The FCA is seeking to ban and fine an adviser for lacking integrity.
Paul Reynolds, formerly known as Paul Brian Reynolds, is appealing the decision to the Upper Tribunal.
The decision notice reveals the FCA has decided to fine Reynolds £290,344 and ban him from performing any regulated activities because he is not fit and proper and lacks integrity.
Reynolds was an approved person at Aspire Personal Finance Limited, previously known as Positive Financial Strategies Limited, between 2005 and 2010.
He stands accused of recklessly recommending high risk investment products to eight retail clients, when he knew that he could not justify their suitability.
The regulator says he was knowingly involved in the falsification of the signatures of two clients on sophisticated investor certificates to suggest that the investment could be legitimately promoted;
It says he also deliberately made investments on behalf of two clients without their knowledge or authorisation.
The FCA says Reynolds deliberately produced inflated valuations of clients’ investments in an attempt to mislead them and conceal the poor performance of the investments he had recommended.
It also says he deliberately submitted loan facility and investment applications, on behalf of a number of his clients, which contained inflated incomes and other false and misleading information.
Finally, he is accused of deliberately attempted to mislead the FCA by retrospectively creating various documents and misrepresenting that they were contemporaneous.
The decision notice says Reynolds’ actions on these eight clients were particularly serious as most of them were on low incomes.
They had little or no investment experience and the complex and high risk products he recommended were unlikely to be suitable for their needs.
The FCA says in some instances they were unaware that they had invested in unregulated investments or of the associated risks.

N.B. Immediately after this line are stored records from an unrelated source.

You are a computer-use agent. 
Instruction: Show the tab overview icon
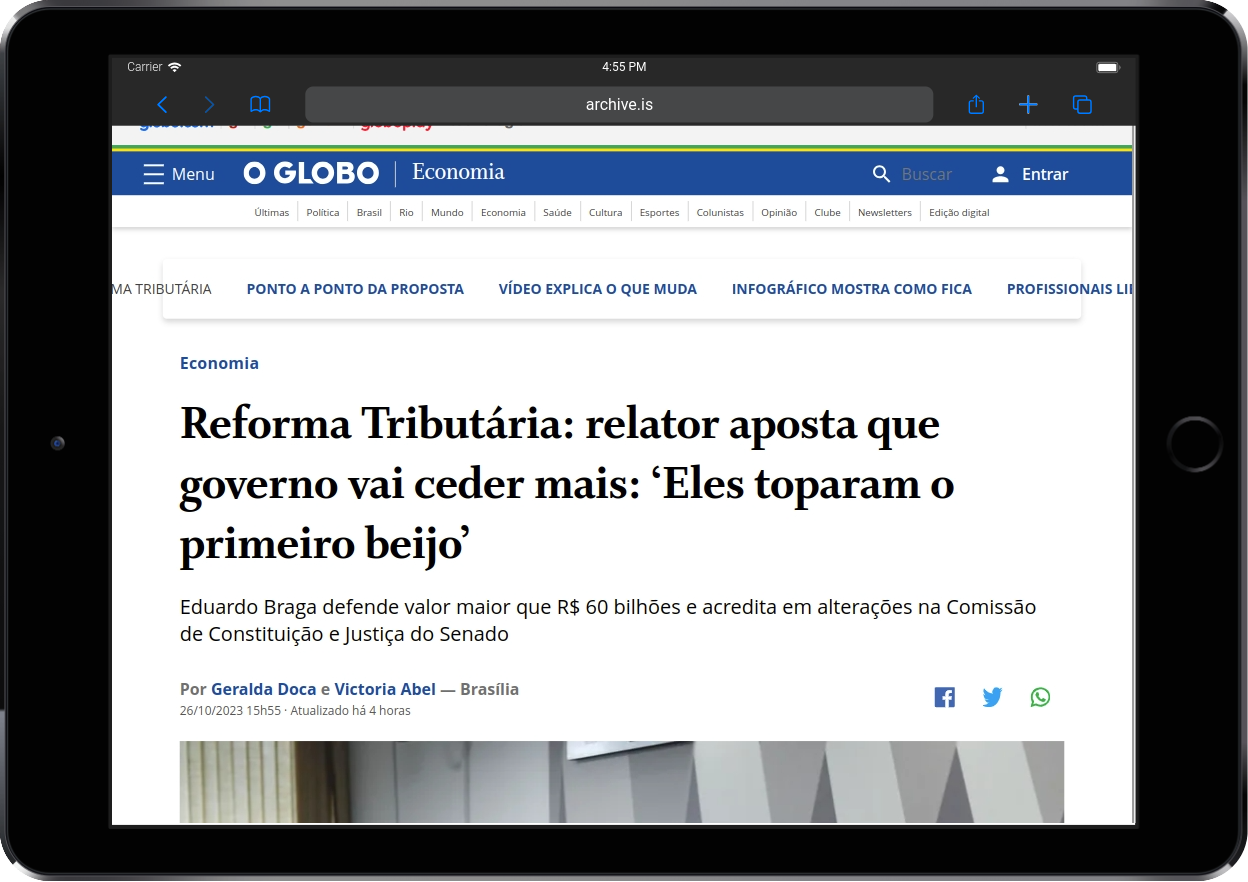tap(1082, 104)
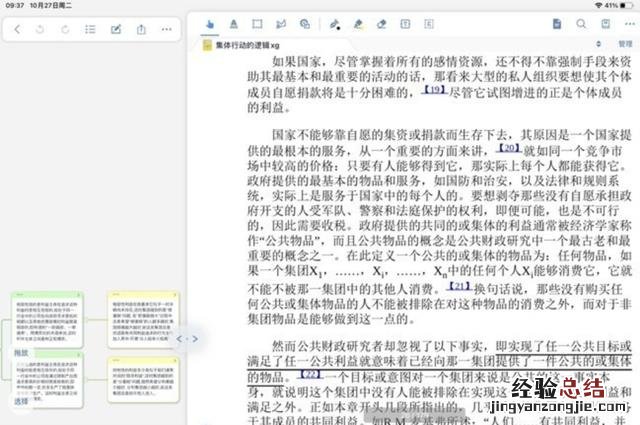This screenshot has width=640, height=425.
Task: Open more options in mindmap toolbar
Action: pos(166,30)
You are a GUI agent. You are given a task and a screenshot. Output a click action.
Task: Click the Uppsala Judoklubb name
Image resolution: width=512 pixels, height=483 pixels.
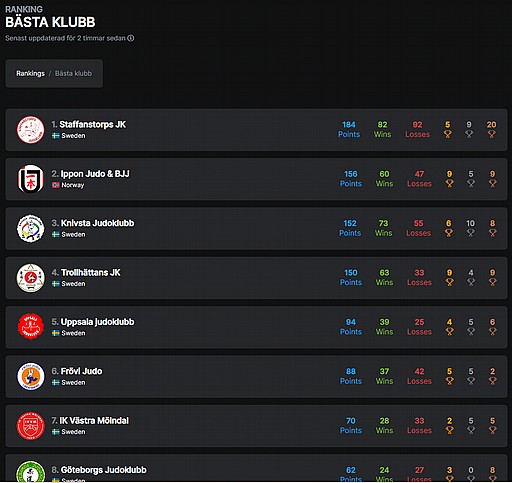pos(97,322)
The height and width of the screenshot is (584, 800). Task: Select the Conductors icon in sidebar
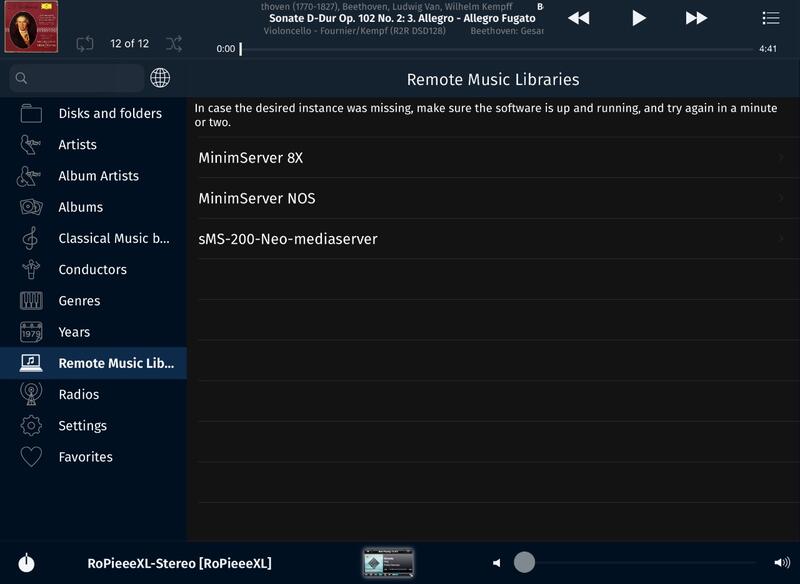(31, 269)
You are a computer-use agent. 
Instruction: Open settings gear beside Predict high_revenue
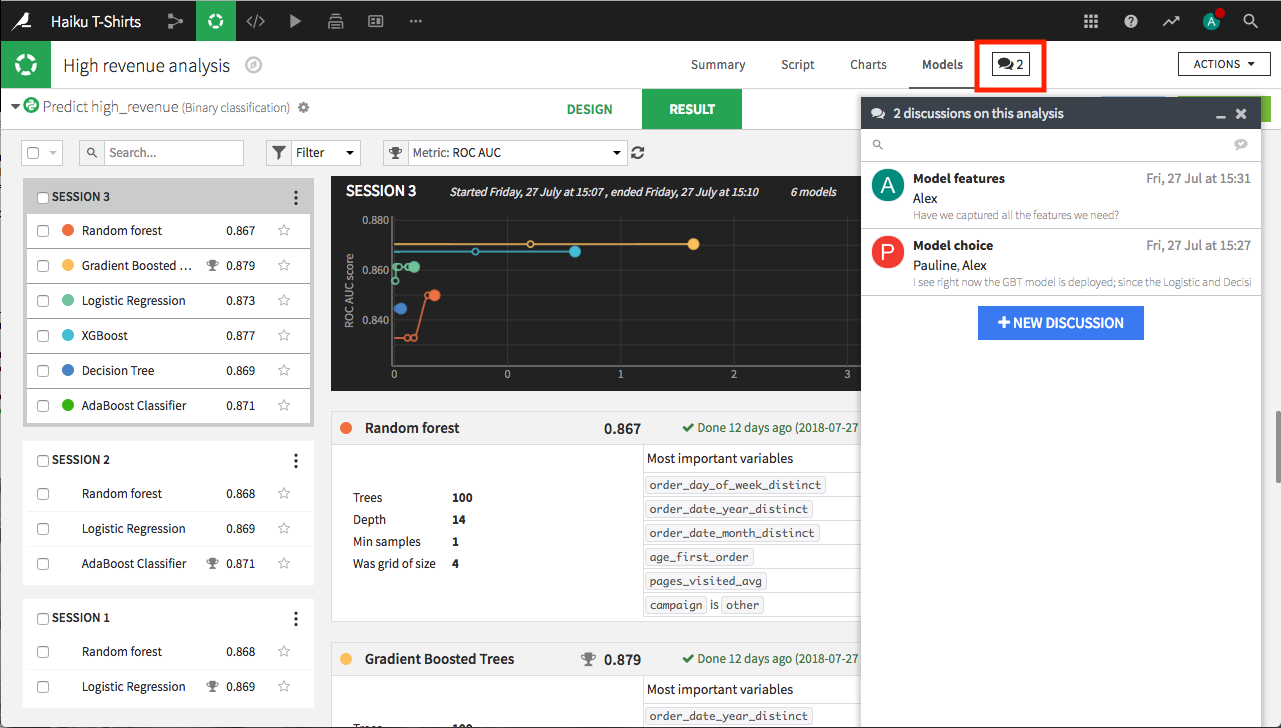tap(304, 108)
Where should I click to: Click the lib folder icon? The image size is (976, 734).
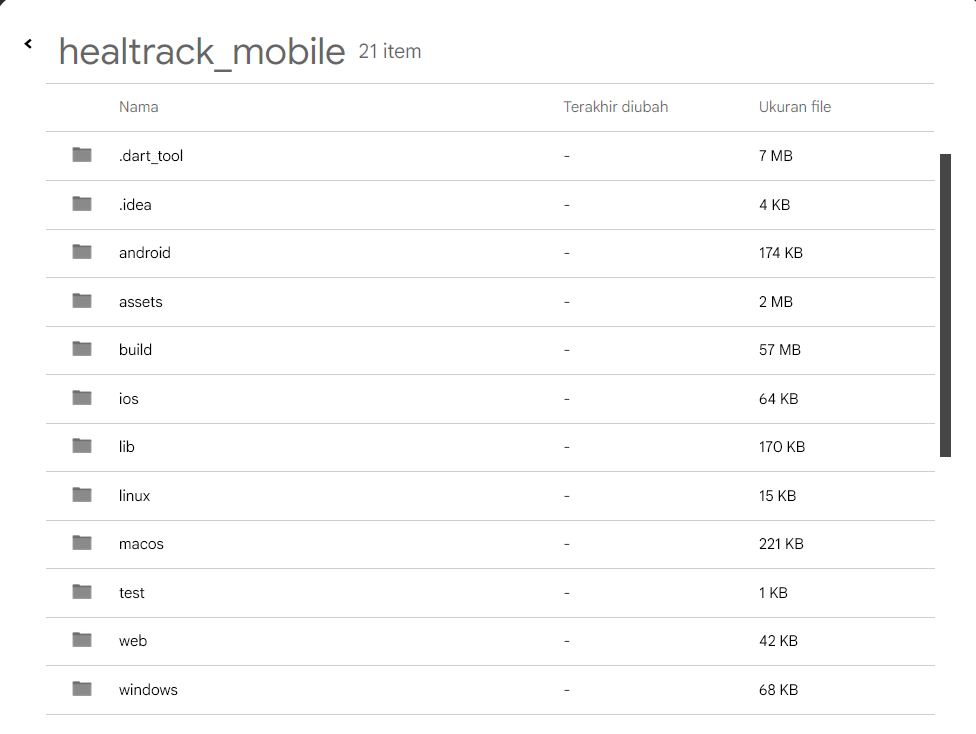(82, 446)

FCA director of enforcement Tracey McDermott says: “People go to advisers because they want expert help to make the most of their money. They should be able to trust advisers to act in the customer’s best interest and recommend products which will suit their needs.
“It is critical that firms and individuals put their customers’ interests first.”
Reynolds unsuccessfully sought to stop the decision notice being published. The Tribunal will hear his case on 8 and 9 December 2014.